» **SELECTED PASSAGE**:

•••••

Amendments to the Importation of Intoxicating Liquors Act (IILA) remove federal barriers and now allow individuals to move beer and spirits from one province to another for personal use.

Under the IILA, imports of alcohol must be done by a provincial liquor board or other agency authorized by the province to sell alcohol.
They were adopted as part of the Government of Canada's Economic Action Plan 2014 and follow the government's elimination of similar barriers in 2012 in order to permit the interprovincial movement of wine for personal use.

Under the IILA, imports of alcohol must be done by a provincial liquor board or other agency authorized by the province to sell alcohol. This provision has not changed as a result of the amendments.

As provincial liquor laws govern the movement, sale, purchase and possession of wine, beer, and spirits within each province, changes to these laws are often also required to allow interprovincial movement. Since the previous amendment in 2012, both British Columbia and Manitoba allow personal importations of wine.

The Government of Canada is encouraging all provinces to support this measure and enact the necessary laws to facilitate and encourage interprovincial trade.

The IILA is a federal law that controls the importation of beer, wine, and spirits into Canada and between provinces. It was enacted in 1928 at the request of the provinces after the revocation of their liquor prohibition laws.

Under Statistics Canada, the beer and liquor stores and agencies sold 21.4 billion Canadian dollars worth of alcoholic beverages during the fiscal year ending March 31, 2013, up 2.2 percent from the previous year. There are over 485 federally licensed breweries across the country, and nearly 150 distilleries.

According to a 2013 study by the Conference Board of Canada, the beer economy supports one out of every 100 jobs in Canada and generates 5.8 billion Canadian dollars in government revenues in the form of product, income, and corporate taxes.

•••••

» **DATASET RECORDS**:
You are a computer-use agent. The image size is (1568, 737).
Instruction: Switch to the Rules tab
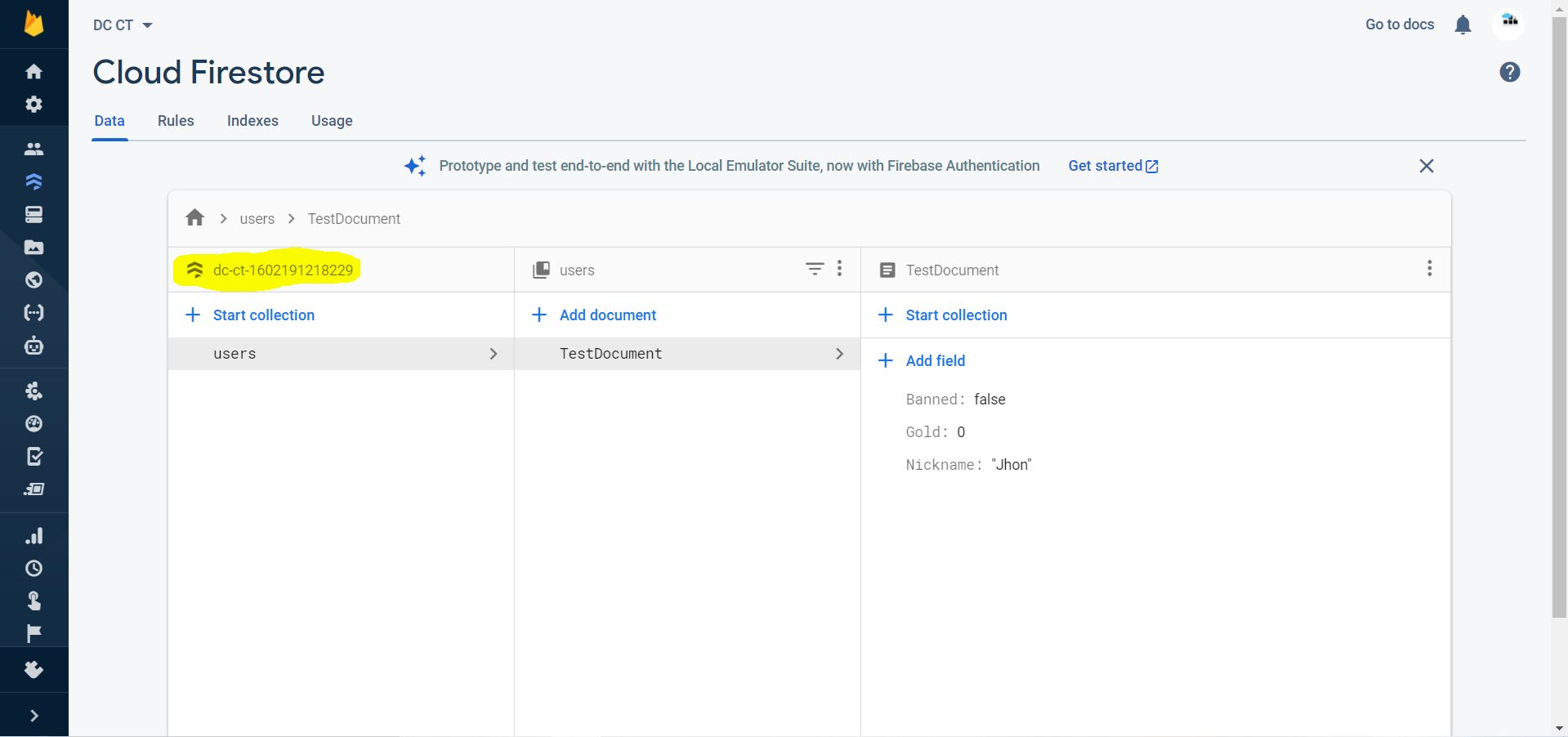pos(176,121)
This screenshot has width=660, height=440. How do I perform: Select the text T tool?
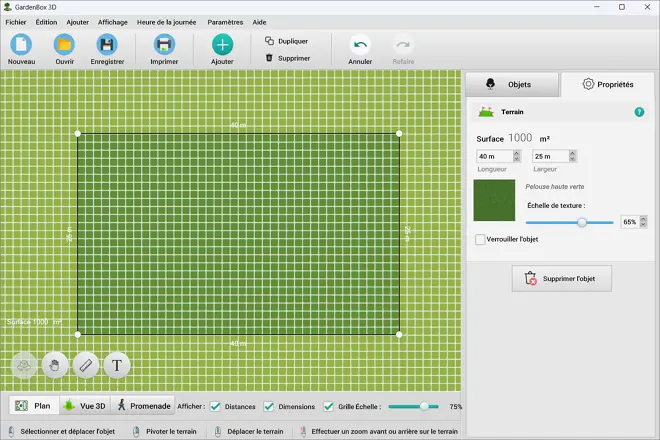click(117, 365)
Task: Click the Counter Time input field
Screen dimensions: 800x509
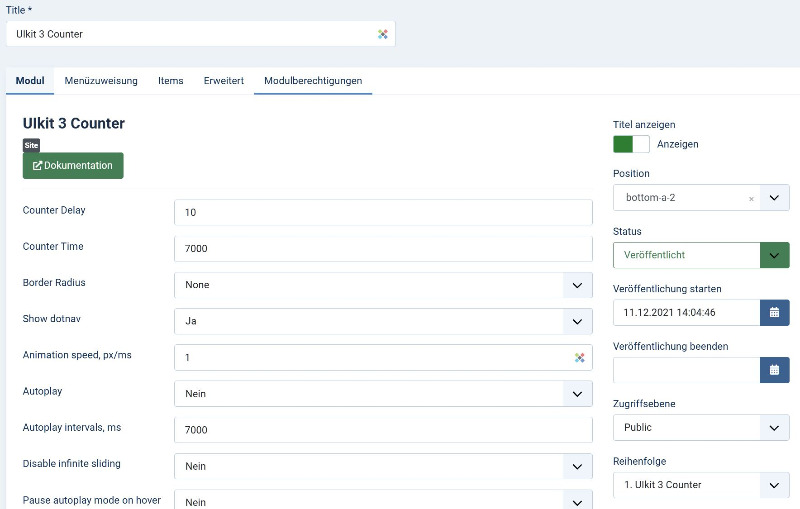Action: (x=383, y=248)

•••••

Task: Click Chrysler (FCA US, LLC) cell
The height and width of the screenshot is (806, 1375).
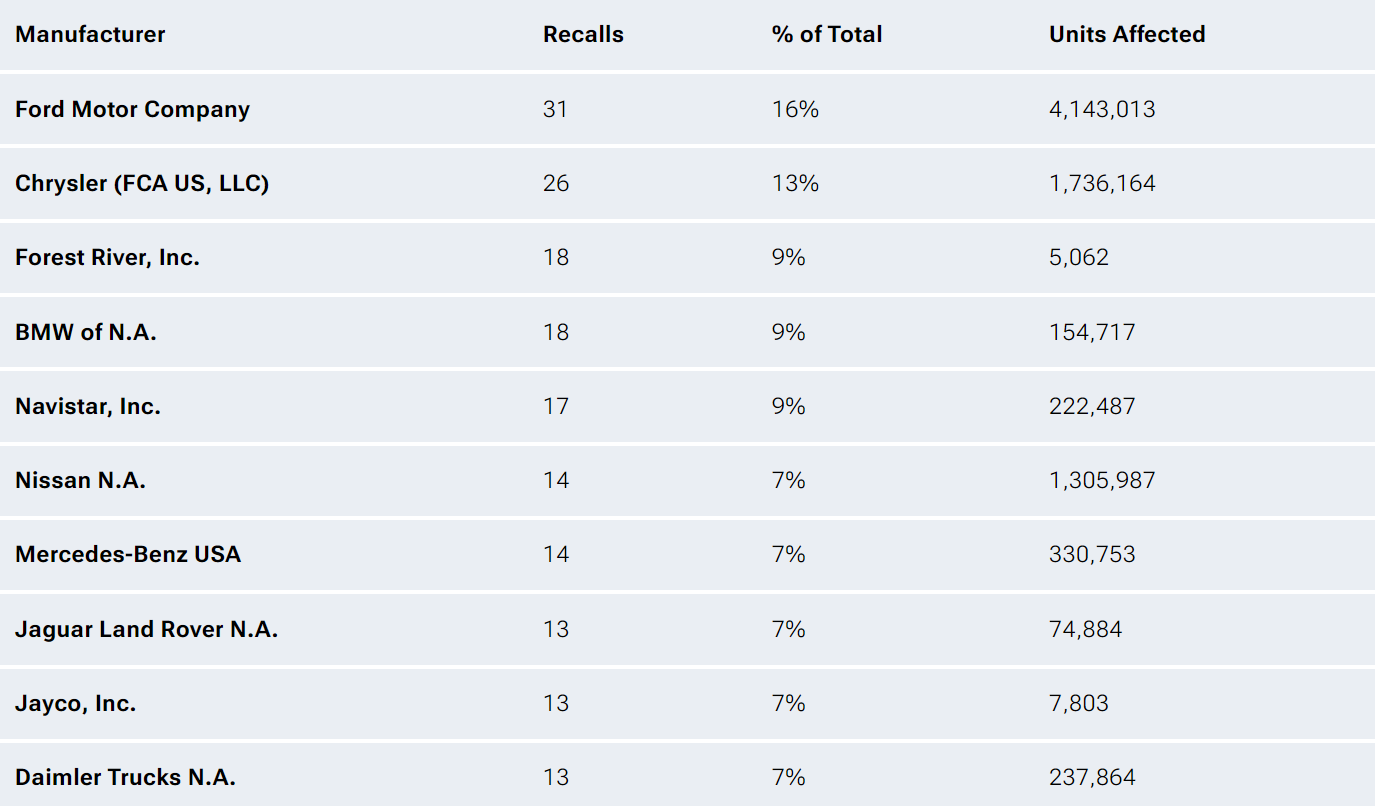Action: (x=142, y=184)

•••••

» **TASKS TO PERFORM**:
1) According to the passage on the liquor import amendments, why do changes to provincial laws often also have to be made before alcohol can move between provinces? Answer in one to three sentences.
2) In the records, swap "Instruction" for "Directive" in the lines running from the line with "You are a computer-use" to the line with "Action: (x=383, y=248)", both included. Rewrite those lines with everything else unchanged, and leave the pictures out.
The records are unrelated to the text.

» **ANSWERS TO THE TASKS**:
1) Provincial liquor laws govern the movement, sale, purchase and possession of wine, beer and spirits within each province. For that reason, those laws often also have to change to allow interprovincial movement.

2)
You are a computer-use agent. The image size is (1568, 737).
Directive: Switch to the Rules tab
pos(176,121)
This screenshot has width=660, height=440. How do I perform: Select the text T tool?
click(117, 365)
Task: Click the Counter Time input field
Screen dimensions: 800x509
Action: (x=383, y=248)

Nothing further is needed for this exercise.